- **Directives**:
1) Do these statements agree with the blog post about a meatless dinner? Answer yes or no for each, quoting the words from the post that decide it. (a) The writer drank water with the meal. (b) The leftover chicken breast came from the writer's own meal the night before. (c) The writer plans to eat sushi the next day to celebrate earning a Master's degree.
2) Continue the blog post about a meatless dinner and the local blogosphere from its last sentence.

- **Document segment**:
○ ○ ○ ○ ○

Thursday, May 14, 2009


Normally, that would be an easy (1-2-3) answer: bawk, bawk. With the introduction to at least 2-3 meals per week being of the grassland variety, the decision is a bit more murky. I had leftover chicken breast (from the wife and daughter's meal last night) and two portabella caps (from my leftover meal last night).


Tonight I opted for another fungi-filled meal. This time I piled a big bowl full of assorted fancy greens, added roma maters, cut up the shrooms and added feta cheese. I've come across some really good dressings that are less fatty than, say blue cheese or ranch, and yet quite flavorful. Kraft makes these vinegrette dressings (balsamic shown above) and I really enjoy them.

I ate a cup (or was it a cup and a half?) of leftover taters with garlic and cheese and drank water. I love water so that is an easy one for me. I don't get tired of water and pretty much drink it all day as long as I have ice.

So there it is for anyone that cares. Another meatless meal for Jack. Tomorrow, I'm having sushi to celebrate the earning of my Master's degree.


I am lamenting the discussion that used to take place in our local blogosphere. I'm not talking about the really heated posts, but the ones where folks would cuss and discuss then go right on being friends. No big deal. There used to be so much more chatter round these parts.

○ ○ ○ ○ ○

- **Stored data**:
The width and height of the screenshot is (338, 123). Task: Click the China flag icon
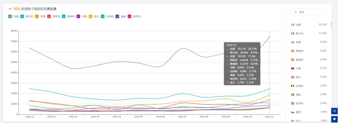(x=293, y=68)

○ ○ ○ ○ ○

- **Answers to the exercises**:
1)
(a) Yes: "drank water"
(b) No: "from the wife and daughter's meal last night"
(c) Yes: "Tomorrow, I'm having sushi to celebrate the earning of my Master's degree."

2)
I am also dejected to see all the liberal bloggers leave. It seems so many of our interesting lefty bloggers have moved to the likes of Facebook, Twitter or, even worse, nothing at all. It is sad. We've had more and more conservative bloggers join the rangs (which is great) and at the same time an exodus of the liberals (not great). I think it is a matter of circumstances more than anything (at least that is my hope) but I think an area so steeped in conservative dogma might benefit from a more leftist viewpoint now and again. Keep everyone honest. (I laughed when I wrote that last line. I hope you conservatives chuckled, too.)


One writer in today's News-Leader was lamenting the fact that she cannot have people that use her taxes forced into sterilization. Several commenters agreed. The Constitution: They are not a fan.

Abuse and neglect of children is a horrible crime, and I happen to agree that some people are given their children back when they should not have them. I also agree that some people continue to have children when they are completely incapable of taking care of the children. I think framing the issue around a person's IQ and mental illness is a mischaracterization probably based on erronious experiences and knowledge. Just because someone has a low IQ or has a mental illness does not necessarily disqualify them from the good parent category.

It is the harsh reaction, the anger in the letter and the comments, that strikes me strangely. Considering our Bible belt status, I would expect many of these writers to consider themselves Christians. I'm not entirely convinced the ideas in the article are reflective of Jesus' teachings. Forced sterilization is a pretty strong stance considering the Bible and the Constitution.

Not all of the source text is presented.